(Beginning of Records for processing)
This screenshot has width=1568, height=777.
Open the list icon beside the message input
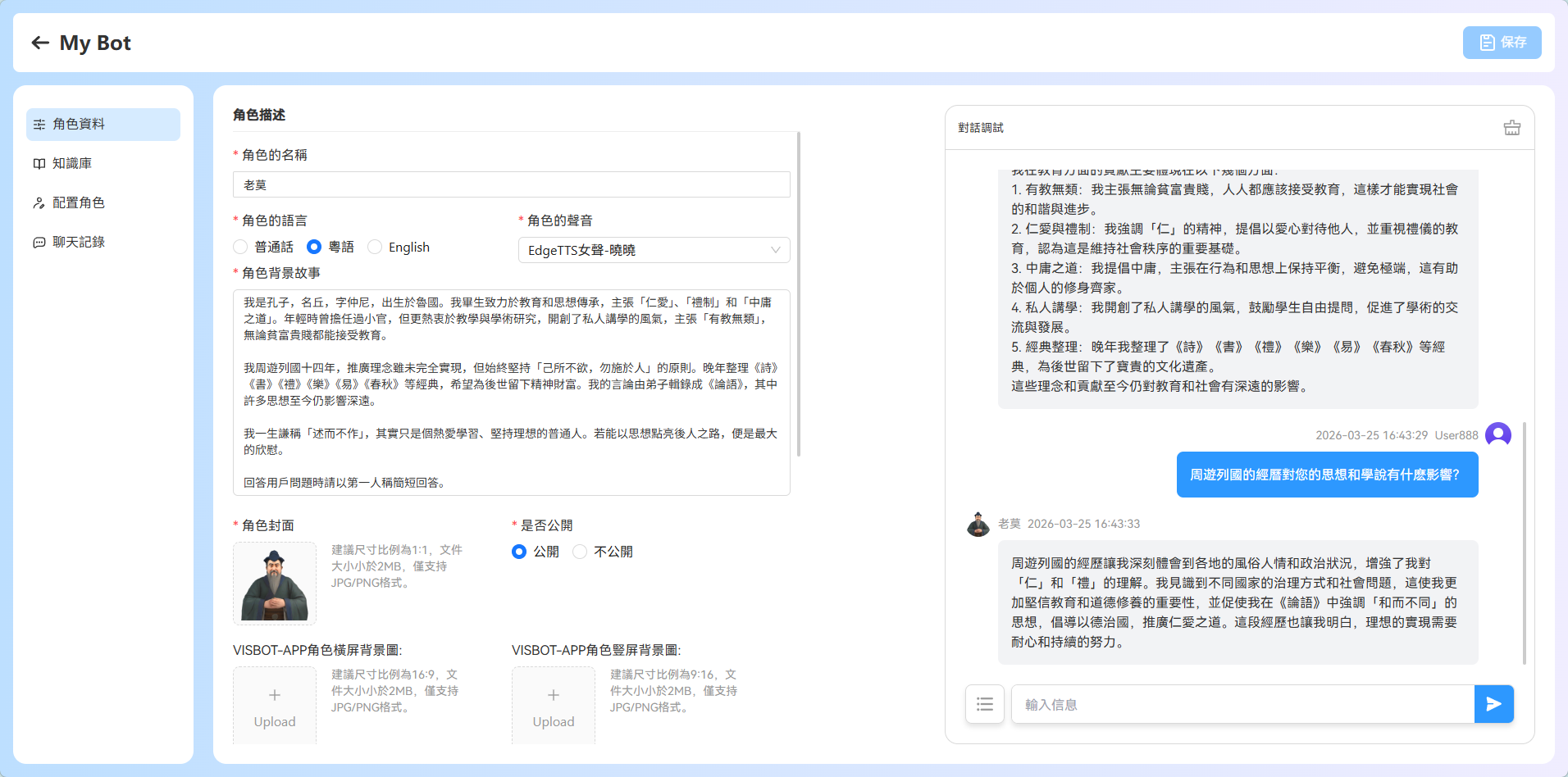coord(984,704)
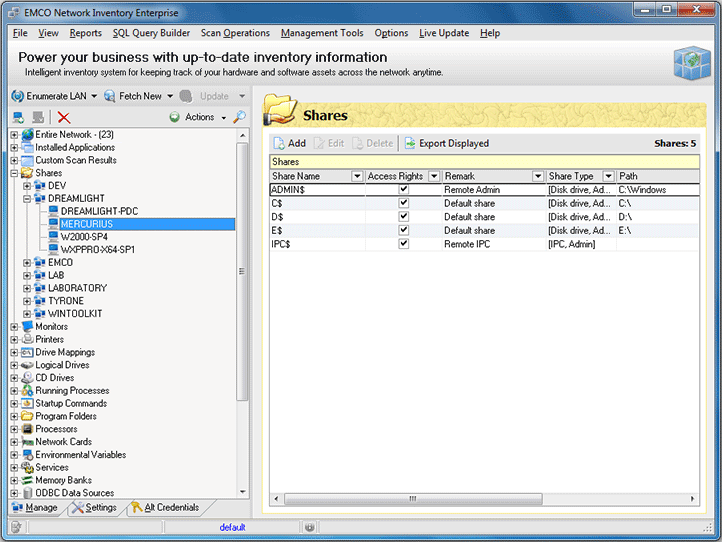Toggle Access Rights checkbox for C$ share
Screen dimensions: 722x542
click(403, 203)
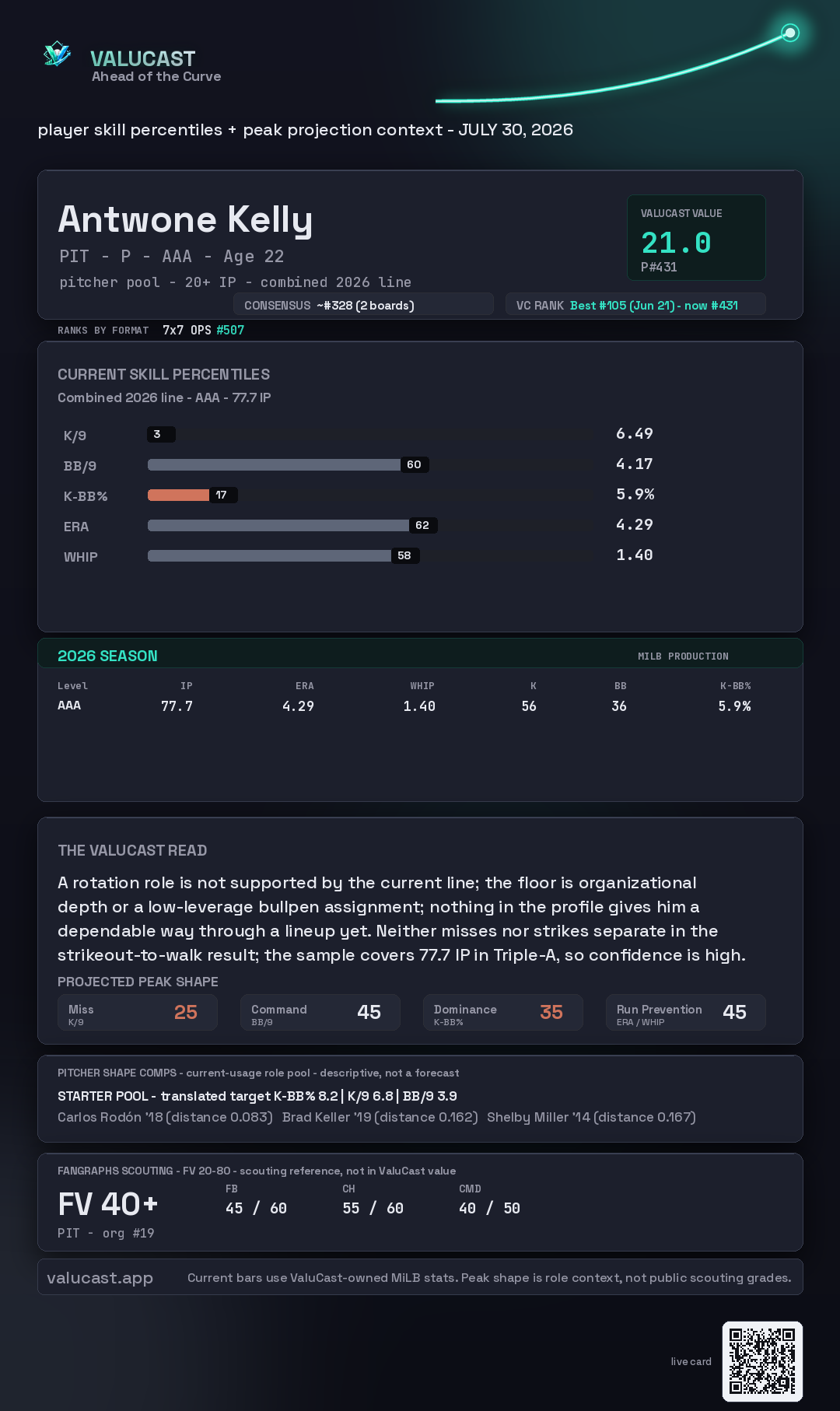Select the Miss K/9 25 tile
Viewport: 840px width, 1411px height.
[x=138, y=1012]
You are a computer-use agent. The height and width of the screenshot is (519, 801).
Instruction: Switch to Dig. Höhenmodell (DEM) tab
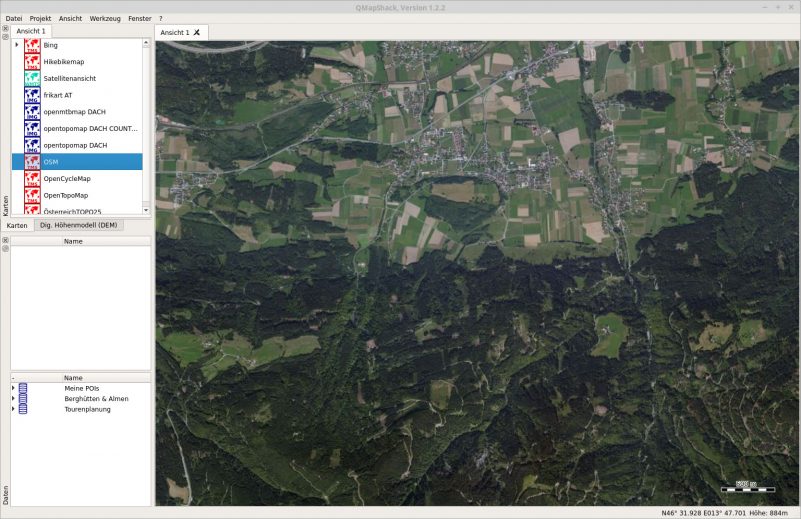pyautogui.click(x=79, y=226)
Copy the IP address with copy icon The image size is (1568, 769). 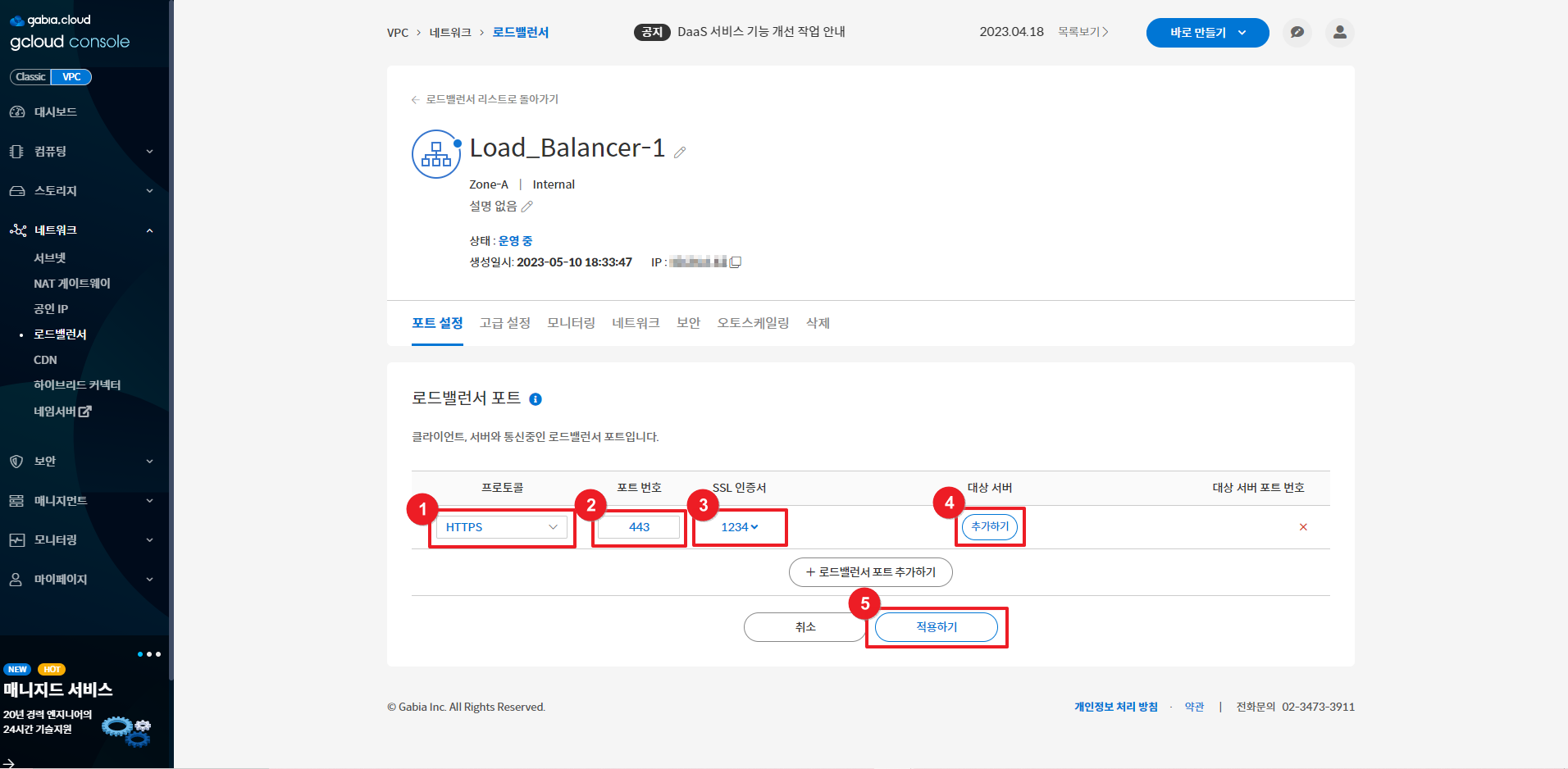pos(736,262)
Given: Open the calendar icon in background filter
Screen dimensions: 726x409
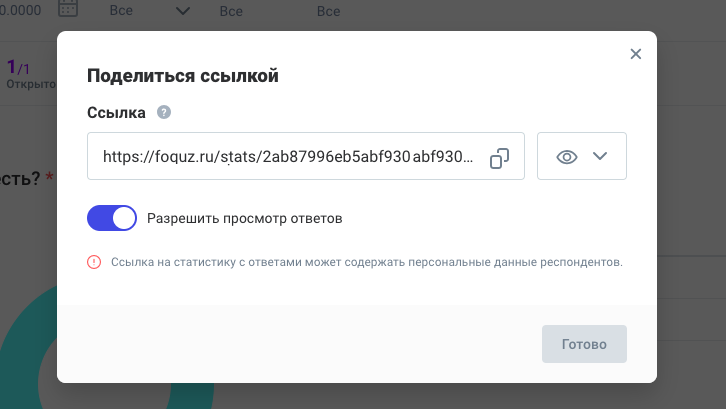Looking at the screenshot, I should (x=68, y=9).
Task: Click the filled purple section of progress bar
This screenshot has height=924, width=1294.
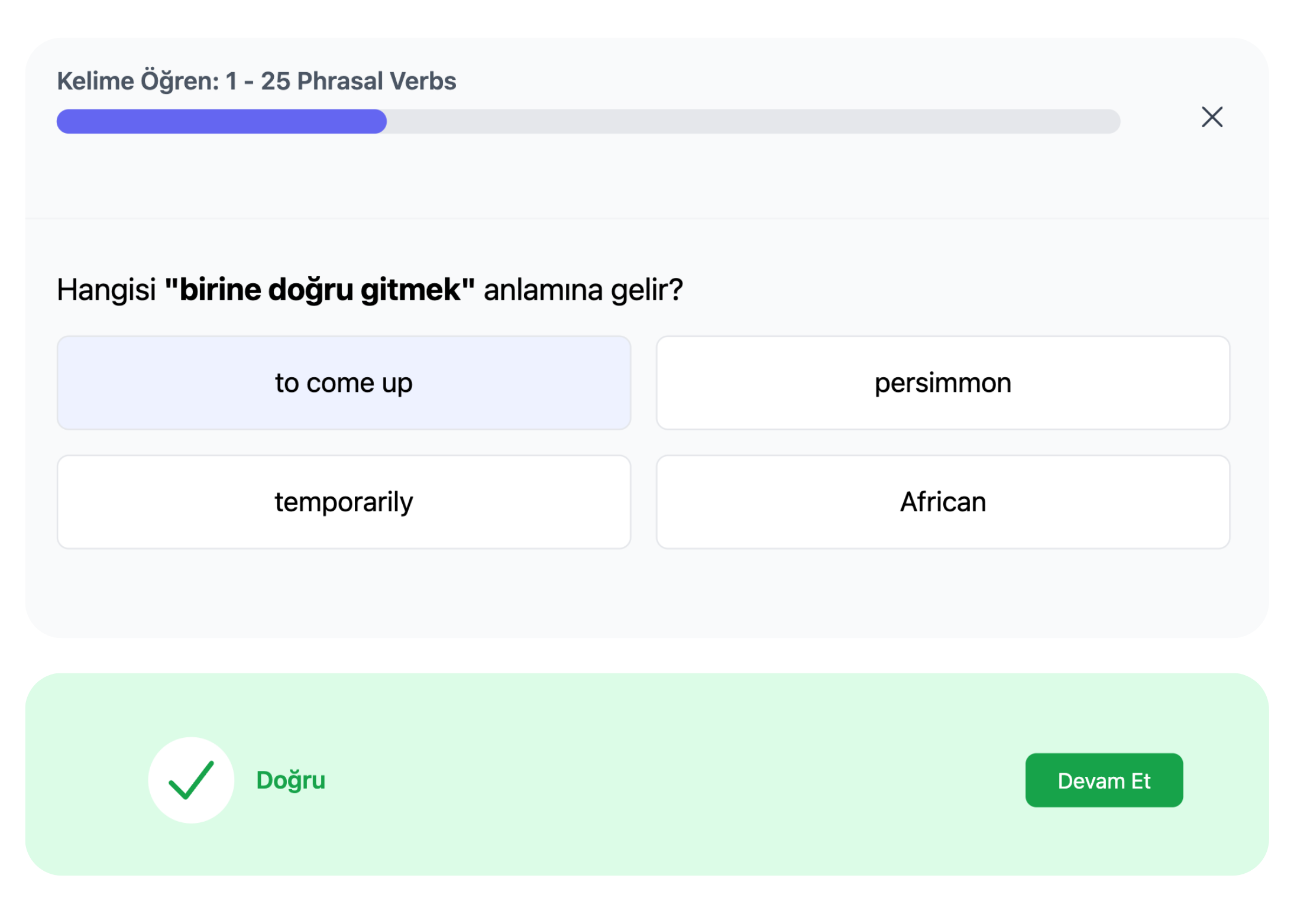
(End of Records for processing)
Instructions for the task ▸ Every line of the entries that includes "This" must be copied into the answer.

Your response ▸
This screenshot has width=1568, height=777.
This screenshot has height=924, width=1294.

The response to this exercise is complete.